Should the 2005 Comprehensive Peace Agreement (CPA) that ended the long-running north-south civil war in Sudan collapse, a humanitarian catastrophe could ensue, Secretary-General Ban Ki-moon said today, calling on the international community to remain focused on ensuring its implementation.
In his latest report to the Security Council on Sudan, Mr.

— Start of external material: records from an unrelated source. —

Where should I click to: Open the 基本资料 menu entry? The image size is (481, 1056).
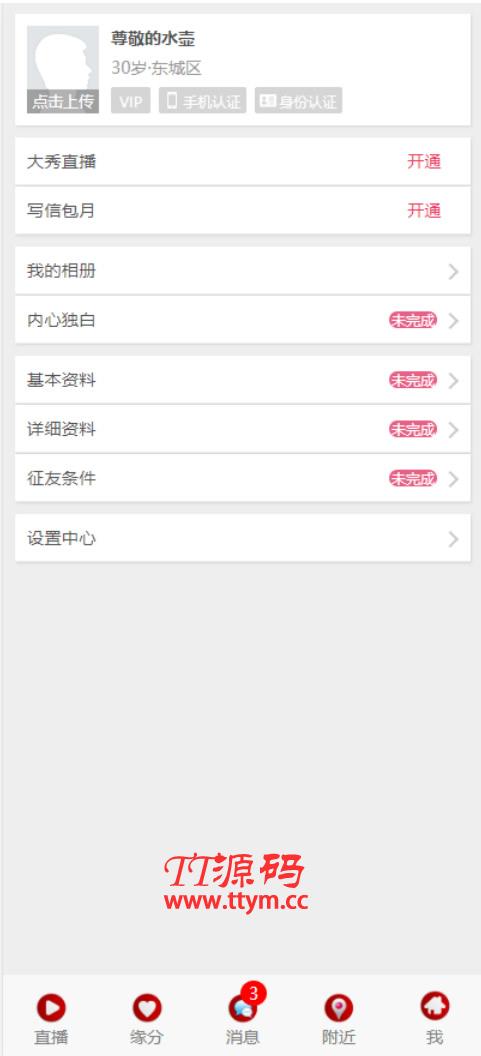pos(243,381)
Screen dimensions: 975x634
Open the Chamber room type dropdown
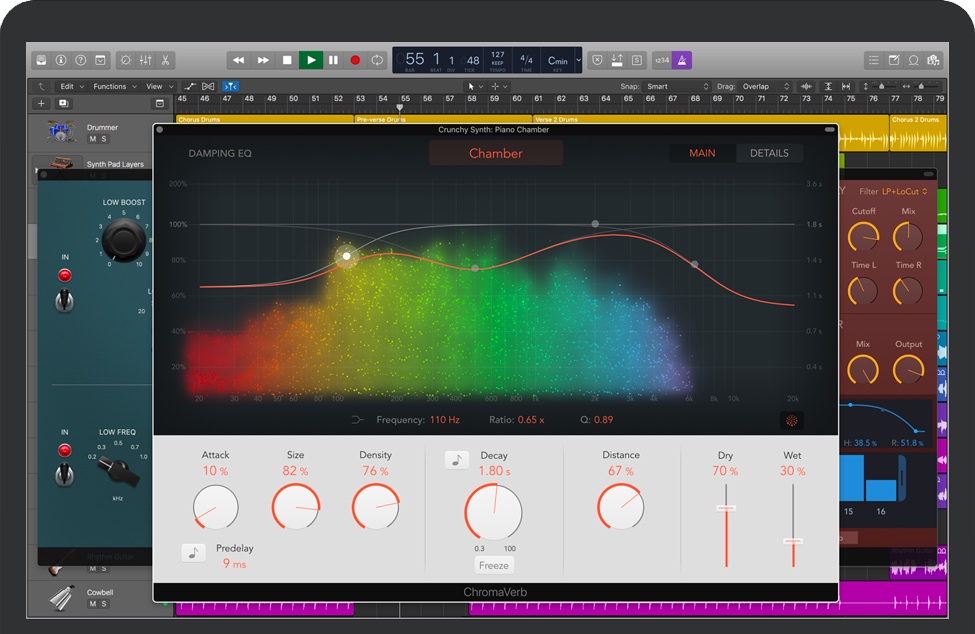(496, 153)
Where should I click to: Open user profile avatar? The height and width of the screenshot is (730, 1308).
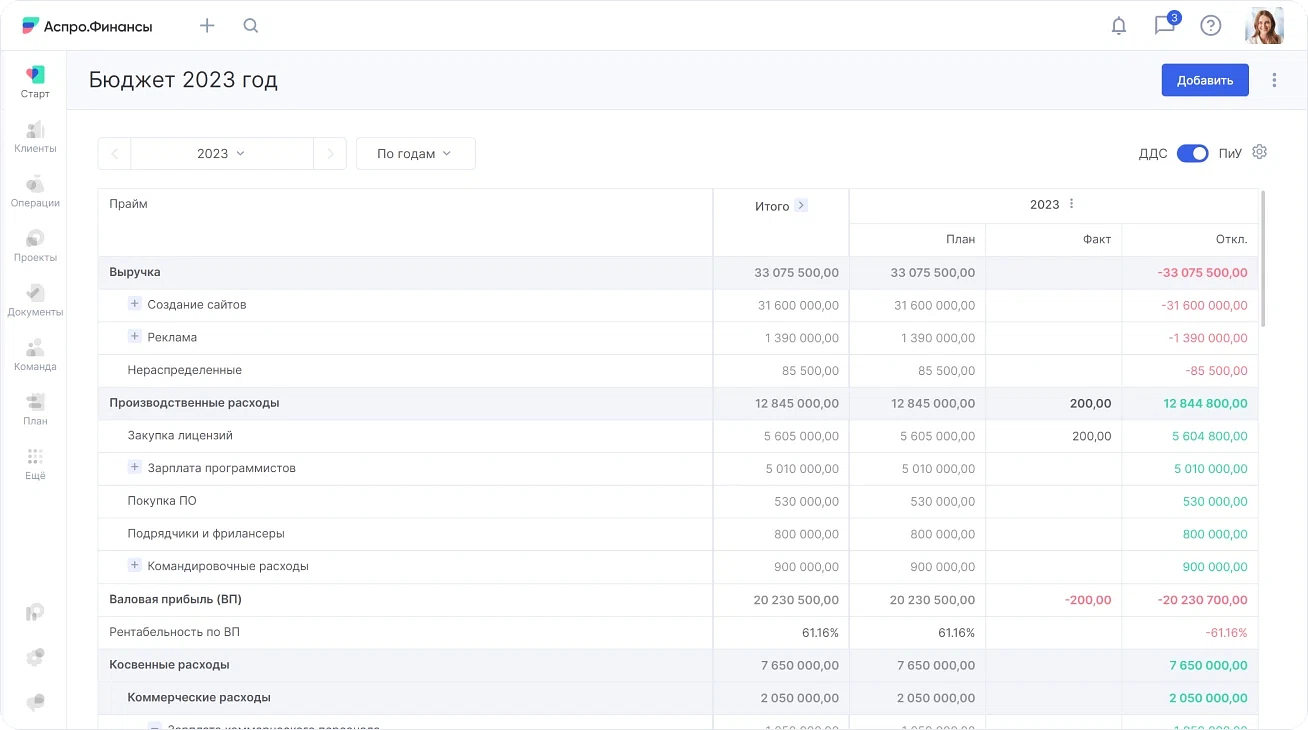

Ban wrote that the expulsion of international non-governmental organizations (NGOs) from the country and the closure of three national groups, following the issuance of an arrest warrant for Sudanese President Omar Al-Bashir for war crimes, could result in a further deterioration of the humanitarian situation.
The United Nations will work with the Sudanese Government to bridge gaps, “but available capacity for immediate alternatives are limited given the sheer size of what has been the world’s largest humanitarian programme,” he said.
This echoes a report on the deployment of the hybrid UN-African Union (AU) peacekeeping mission in the war-torn Darfur region, made public yesterday, in which he characterized the NGOs’ ejection as an “extremely negative” development.
The Secretary-General called on the Government to reconsider its decision, stressing that “anti-NGO rhetoric threatens not only the security of [the expelled organizations] and the humanitarian community that remains in the Sudan, but also the continued delivery of vitally-needed humanitarian services and human rights activities.”
The vacuum left by the ejection of the aid agencies has left large areas of the Three Areas of Abyei and eastern Sudan with little humanitarian, recovery or reintegration support, the report pointed out, warning that this could hurt peace efforts.
The key benchmarks of the CPA – which ended the conflict in which at least 2 million people were killed and some 4.5 million more driven from their homes – include census results, border demarcation, and referendum preparations.
In his report, Mr. Ban said that he is encouraged by strides made in the disarmament, demobilization and reintegration programme and also by the parties’ cooperation on the issue.
The initiative could spur confidence and progress towards putting the CPA into place, he said, urging donors to continue funding the scheme.
The Secretary-General welcomed the announcement of an electoral timeline, pledging the UN’s assistance in helping the National Elections Commission to organize and hold free, fair and peaceful polls, a key element of the CPA.
He also repeated the world body’s commitment to help the parties hold referendums in 2011 in Southern Sudan and the disputed town of Abyei, which lies in an oil-rich area close to the boundary between the country’s north and south.
“This goal must remain a priority for the parties regardless of other developments, and I restate my call on them to put in place the necessary legal and institutional frameworks for the vote and post-referendum stability,” Mr. Ban said.
The Secretary-General recommended that the Council extend the mandate of the UN Mission in Sudan (UNMIS) for a further 12 months, until 30 April 2010.